Prompt :: From the first line of the data through the line containing "Click the plus", return each line exactly.

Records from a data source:
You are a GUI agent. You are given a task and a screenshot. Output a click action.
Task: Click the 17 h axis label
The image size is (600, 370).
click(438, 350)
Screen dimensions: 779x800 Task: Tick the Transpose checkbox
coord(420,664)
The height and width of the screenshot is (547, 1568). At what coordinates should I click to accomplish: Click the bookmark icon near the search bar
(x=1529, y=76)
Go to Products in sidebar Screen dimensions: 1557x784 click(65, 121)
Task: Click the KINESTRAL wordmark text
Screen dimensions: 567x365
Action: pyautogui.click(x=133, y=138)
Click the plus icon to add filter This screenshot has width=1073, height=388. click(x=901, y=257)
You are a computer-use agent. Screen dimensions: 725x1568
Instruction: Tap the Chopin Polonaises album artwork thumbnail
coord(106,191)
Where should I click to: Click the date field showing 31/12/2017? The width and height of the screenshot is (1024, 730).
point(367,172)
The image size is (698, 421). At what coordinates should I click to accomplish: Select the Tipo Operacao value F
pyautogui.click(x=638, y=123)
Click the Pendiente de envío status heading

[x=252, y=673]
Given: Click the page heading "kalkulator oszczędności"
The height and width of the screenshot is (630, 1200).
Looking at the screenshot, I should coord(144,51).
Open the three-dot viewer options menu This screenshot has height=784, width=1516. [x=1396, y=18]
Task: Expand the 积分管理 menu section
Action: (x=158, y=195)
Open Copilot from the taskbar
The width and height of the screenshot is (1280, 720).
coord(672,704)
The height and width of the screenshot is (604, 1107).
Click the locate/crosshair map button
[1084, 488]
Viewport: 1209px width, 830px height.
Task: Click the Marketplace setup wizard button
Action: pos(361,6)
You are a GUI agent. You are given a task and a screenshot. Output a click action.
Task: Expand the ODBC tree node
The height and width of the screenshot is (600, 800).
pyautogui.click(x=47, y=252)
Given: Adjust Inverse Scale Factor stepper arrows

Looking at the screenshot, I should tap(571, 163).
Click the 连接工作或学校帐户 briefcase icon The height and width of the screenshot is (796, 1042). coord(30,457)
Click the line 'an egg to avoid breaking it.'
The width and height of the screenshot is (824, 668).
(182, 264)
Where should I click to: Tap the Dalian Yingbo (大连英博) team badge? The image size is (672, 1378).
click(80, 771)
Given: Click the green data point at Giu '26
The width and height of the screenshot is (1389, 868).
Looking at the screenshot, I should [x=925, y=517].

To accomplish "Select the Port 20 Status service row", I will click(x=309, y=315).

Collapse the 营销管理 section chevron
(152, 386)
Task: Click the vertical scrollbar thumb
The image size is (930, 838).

Exercise solution ::
You are a GUI agent. You are given a task and a screenshot. Output a click action.
Task: Click the 17 h axis label
The image size is (600, 370).
click(438, 350)
Screen dimensions: 779x800 Task: Tick the Transpose checkbox
coord(420,664)
The height and width of the screenshot is (547, 1568). At what coordinates should I click to accomplish: Click the bookmark icon near the search bar
(x=1529, y=76)
Go to Products in sidebar Screen dimensions: 1557x784 click(65, 121)
Task: Click the KINESTRAL wordmark text
Screen dimensions: 567x365
Action: pyautogui.click(x=133, y=138)
Click the plus icon to add filter This screenshot has width=1073, height=388. click(x=901, y=257)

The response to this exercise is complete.